What you will do
Please copy out the material word for word, from its first line through the line that contains "Click the search", including that line.

Items from a dataset
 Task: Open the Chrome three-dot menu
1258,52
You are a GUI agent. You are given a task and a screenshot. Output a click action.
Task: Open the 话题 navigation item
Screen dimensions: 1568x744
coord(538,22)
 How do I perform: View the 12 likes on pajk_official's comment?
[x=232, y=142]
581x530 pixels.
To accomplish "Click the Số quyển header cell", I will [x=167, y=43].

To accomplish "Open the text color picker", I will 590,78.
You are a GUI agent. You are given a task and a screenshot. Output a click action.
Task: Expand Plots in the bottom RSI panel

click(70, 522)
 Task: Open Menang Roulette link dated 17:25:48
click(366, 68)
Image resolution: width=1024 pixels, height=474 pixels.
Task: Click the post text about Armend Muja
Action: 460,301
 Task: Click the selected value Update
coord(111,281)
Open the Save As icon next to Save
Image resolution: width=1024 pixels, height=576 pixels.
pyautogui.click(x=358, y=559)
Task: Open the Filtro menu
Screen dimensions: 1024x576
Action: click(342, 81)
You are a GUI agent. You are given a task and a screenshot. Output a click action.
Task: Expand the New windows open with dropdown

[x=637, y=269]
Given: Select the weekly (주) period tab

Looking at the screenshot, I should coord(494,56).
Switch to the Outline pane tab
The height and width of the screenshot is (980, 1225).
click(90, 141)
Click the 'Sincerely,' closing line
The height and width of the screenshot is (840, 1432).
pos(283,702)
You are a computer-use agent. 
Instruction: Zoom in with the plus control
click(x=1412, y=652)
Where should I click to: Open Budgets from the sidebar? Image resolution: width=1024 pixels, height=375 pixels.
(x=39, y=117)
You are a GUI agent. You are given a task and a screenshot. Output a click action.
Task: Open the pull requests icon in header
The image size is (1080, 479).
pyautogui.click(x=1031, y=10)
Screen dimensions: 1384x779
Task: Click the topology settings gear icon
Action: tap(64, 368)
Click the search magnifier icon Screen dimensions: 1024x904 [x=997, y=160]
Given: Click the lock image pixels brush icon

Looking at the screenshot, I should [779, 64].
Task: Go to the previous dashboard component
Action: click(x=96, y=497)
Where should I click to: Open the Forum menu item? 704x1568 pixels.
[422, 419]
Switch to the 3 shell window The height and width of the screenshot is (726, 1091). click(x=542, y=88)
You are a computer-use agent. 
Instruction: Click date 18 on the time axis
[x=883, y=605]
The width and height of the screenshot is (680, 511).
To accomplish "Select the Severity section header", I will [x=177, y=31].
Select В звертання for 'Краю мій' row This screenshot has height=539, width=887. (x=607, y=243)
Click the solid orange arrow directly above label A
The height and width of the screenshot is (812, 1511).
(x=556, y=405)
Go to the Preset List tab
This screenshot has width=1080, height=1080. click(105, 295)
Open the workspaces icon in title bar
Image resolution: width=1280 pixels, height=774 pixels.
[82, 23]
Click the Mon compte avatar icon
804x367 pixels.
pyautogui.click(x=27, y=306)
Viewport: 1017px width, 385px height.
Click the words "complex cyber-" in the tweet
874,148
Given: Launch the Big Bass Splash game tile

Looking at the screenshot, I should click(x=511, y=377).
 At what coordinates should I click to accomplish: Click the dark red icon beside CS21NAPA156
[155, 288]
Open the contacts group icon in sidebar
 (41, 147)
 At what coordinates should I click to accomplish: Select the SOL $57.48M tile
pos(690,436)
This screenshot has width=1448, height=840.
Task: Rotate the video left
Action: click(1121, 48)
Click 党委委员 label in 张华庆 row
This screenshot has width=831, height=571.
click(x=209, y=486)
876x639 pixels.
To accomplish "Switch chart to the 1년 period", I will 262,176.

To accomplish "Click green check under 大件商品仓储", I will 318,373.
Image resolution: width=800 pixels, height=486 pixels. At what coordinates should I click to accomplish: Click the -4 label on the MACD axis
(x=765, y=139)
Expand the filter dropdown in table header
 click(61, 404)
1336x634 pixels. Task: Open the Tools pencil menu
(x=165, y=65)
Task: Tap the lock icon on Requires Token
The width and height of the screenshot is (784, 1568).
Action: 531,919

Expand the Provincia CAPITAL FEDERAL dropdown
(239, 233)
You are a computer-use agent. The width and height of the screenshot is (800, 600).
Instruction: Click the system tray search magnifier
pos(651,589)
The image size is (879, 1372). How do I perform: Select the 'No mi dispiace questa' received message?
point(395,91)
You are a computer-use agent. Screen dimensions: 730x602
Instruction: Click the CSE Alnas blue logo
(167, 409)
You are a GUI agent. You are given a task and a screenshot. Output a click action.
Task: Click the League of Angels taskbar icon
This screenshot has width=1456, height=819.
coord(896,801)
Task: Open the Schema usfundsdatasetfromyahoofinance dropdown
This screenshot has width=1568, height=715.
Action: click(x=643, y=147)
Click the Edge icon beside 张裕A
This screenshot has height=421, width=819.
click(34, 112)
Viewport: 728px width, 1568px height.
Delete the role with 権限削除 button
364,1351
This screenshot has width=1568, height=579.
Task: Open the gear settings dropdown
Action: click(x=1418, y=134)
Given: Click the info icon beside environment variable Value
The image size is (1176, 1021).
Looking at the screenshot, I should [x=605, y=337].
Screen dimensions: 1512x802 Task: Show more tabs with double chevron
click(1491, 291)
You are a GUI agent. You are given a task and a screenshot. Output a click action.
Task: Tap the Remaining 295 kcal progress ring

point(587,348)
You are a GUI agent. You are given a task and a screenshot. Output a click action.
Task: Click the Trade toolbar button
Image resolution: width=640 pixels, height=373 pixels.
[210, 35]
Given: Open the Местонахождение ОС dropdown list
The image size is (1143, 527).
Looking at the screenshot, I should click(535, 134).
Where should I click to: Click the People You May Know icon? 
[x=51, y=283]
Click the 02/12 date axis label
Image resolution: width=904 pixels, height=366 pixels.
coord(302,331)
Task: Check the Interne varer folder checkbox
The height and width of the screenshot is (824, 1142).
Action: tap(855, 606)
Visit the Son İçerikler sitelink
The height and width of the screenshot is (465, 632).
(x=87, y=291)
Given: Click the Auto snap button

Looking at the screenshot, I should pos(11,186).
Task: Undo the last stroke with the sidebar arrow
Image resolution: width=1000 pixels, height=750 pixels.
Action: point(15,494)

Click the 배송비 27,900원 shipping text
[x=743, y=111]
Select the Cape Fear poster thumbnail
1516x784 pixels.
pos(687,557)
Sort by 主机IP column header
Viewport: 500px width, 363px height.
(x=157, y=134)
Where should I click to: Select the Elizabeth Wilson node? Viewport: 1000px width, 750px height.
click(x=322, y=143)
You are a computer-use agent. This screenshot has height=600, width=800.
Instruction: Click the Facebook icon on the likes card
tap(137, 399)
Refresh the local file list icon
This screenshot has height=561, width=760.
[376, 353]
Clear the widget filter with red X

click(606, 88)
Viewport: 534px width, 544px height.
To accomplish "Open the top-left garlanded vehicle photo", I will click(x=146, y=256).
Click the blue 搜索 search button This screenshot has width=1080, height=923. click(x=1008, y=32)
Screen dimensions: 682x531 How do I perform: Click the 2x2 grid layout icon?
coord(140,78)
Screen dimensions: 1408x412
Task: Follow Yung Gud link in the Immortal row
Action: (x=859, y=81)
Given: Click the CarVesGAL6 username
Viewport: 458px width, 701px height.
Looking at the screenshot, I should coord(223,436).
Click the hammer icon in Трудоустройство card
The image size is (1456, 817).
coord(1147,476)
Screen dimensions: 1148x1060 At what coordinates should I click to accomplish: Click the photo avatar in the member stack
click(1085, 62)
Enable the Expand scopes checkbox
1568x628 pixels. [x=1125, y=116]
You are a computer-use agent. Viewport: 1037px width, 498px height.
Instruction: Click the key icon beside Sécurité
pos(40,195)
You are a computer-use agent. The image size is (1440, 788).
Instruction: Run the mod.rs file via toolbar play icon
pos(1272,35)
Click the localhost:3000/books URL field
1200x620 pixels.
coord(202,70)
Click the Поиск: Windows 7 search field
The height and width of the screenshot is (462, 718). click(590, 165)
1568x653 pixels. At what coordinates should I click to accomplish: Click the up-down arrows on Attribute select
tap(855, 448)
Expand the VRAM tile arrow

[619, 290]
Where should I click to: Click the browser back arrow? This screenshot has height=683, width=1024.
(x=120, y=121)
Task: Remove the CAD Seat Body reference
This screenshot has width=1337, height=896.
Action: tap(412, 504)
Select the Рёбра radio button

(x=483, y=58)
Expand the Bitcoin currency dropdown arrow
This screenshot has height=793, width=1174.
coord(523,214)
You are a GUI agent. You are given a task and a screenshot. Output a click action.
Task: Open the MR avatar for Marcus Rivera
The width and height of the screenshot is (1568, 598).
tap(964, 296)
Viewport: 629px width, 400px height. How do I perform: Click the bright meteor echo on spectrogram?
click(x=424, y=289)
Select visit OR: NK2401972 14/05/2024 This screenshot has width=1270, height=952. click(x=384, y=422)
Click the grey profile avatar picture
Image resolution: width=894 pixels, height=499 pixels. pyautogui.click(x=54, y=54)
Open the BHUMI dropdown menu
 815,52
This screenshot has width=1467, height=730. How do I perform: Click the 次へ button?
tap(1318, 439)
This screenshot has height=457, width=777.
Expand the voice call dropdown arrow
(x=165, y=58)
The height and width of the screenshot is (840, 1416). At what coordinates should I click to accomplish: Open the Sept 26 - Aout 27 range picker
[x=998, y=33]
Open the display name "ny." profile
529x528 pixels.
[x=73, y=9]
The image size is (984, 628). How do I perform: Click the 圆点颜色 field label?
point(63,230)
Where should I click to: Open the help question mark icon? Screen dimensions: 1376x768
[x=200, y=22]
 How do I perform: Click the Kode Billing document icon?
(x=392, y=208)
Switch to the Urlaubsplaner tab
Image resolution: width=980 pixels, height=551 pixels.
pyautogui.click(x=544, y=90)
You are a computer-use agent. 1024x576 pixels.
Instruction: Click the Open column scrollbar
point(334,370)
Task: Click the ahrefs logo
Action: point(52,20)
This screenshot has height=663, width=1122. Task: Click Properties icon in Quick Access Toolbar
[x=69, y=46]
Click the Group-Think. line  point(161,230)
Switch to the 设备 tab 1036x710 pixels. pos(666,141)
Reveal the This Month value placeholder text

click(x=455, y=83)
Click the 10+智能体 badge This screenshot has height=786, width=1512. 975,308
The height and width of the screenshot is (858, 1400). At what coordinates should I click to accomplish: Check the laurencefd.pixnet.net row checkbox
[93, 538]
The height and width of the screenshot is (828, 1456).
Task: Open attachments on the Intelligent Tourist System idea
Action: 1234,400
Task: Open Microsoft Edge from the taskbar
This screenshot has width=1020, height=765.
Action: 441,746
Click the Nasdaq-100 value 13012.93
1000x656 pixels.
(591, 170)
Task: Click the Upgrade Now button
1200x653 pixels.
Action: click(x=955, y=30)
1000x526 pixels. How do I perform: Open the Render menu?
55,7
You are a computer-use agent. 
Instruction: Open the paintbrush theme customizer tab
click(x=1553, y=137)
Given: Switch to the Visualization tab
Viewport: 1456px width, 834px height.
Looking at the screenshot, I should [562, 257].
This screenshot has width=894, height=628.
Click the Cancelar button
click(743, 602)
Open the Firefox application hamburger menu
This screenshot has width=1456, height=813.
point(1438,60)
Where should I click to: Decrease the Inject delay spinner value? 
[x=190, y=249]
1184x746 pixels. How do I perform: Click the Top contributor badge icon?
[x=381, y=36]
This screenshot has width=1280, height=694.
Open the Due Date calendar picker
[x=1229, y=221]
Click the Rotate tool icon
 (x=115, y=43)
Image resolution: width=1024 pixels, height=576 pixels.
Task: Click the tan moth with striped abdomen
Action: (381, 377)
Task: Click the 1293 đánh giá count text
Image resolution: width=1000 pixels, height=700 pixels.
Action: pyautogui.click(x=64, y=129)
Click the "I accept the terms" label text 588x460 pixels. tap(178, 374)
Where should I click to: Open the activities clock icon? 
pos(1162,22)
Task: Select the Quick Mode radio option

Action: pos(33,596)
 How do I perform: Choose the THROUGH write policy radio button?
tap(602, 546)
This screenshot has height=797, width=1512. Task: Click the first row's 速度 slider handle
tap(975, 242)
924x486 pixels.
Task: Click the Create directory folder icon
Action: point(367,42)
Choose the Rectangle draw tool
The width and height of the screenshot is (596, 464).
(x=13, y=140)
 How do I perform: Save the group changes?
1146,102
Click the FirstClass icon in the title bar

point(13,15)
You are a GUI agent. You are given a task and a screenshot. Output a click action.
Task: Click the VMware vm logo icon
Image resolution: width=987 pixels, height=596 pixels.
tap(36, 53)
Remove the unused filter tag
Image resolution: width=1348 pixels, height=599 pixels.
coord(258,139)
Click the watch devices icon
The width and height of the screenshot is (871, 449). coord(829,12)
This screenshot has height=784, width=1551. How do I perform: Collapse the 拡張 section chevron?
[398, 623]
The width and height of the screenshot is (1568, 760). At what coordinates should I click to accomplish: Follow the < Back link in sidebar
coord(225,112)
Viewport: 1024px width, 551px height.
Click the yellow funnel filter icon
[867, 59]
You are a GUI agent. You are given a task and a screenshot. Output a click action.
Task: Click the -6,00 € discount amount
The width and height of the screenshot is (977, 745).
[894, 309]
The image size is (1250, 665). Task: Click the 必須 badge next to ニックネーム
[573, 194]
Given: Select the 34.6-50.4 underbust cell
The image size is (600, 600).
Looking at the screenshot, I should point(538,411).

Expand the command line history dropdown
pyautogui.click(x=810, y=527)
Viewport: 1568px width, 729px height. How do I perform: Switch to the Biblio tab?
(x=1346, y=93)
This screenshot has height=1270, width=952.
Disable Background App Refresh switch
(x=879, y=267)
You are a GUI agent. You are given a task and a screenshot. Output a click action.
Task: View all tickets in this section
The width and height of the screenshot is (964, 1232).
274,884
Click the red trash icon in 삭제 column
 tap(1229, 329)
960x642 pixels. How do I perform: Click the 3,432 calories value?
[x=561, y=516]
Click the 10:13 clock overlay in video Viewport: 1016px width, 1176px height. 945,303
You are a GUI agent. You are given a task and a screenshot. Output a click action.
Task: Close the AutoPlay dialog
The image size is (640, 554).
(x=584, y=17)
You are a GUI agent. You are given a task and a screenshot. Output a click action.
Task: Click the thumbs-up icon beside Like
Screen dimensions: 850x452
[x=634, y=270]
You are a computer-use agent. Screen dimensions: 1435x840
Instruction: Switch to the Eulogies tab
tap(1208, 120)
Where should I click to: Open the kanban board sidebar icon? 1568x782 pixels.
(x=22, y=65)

The output
 Task: Open the Chrome three-dot menu
1258,52
You are a GUI agent. You are given a task and a screenshot. Output a click action.
Task: Open the 话题 navigation item
Screen dimensions: 1568x744
coord(538,22)
 How do I perform: View the 12 likes on pajk_official's comment?
[x=232, y=142]
581x530 pixels.
To accomplish "Click the Số quyển header cell", I will [x=167, y=43].

To accomplish "Open the text color picker", I will 590,78.
You are a GUI agent. You are given a task and a screenshot. Output a click action.
Task: Expand Plots in the bottom RSI panel

click(70, 522)
 Task: Open Menang Roulette link dated 17:25:48
click(366, 68)
Image resolution: width=1024 pixels, height=474 pixels.
Task: Click the post text about Armend Muja
Action: 460,301
 Task: Click the selected value Update
coord(111,281)
Open the Save As icon next to Save
Image resolution: width=1024 pixels, height=576 pixels.
pyautogui.click(x=358, y=559)
Task: Open the Filtro menu
Screen dimensions: 1024x576
Action: click(342, 81)
You are a GUI agent. You are given a task and a screenshot. Output a click action.
Task: Expand the New windows open with dropdown

[x=637, y=269]
Given: Select the weekly (주) period tab

Looking at the screenshot, I should coord(494,56).
Switch to the Outline pane tab
The height and width of the screenshot is (980, 1225).
click(90, 141)
Click the 'Sincerely,' closing line
The height and width of the screenshot is (840, 1432).
pos(283,702)
You are a computer-use agent. 
Instruction: Zoom in with the plus control
click(x=1412, y=652)
Where should I click to: Open Budgets from the sidebar? Image resolution: width=1024 pixels, height=375 pixels.
(x=39, y=117)
You are a GUI agent. You are given a task and a screenshot. Output a click action.
Task: Open the pull requests icon in header
The image size is (1080, 479).
pyautogui.click(x=1031, y=10)
Screen dimensions: 1384x779
Task: Click the topology settings gear icon
Action: tap(64, 368)
Click the search magnifier icon Screen dimensions: 1024x904 [x=997, y=160]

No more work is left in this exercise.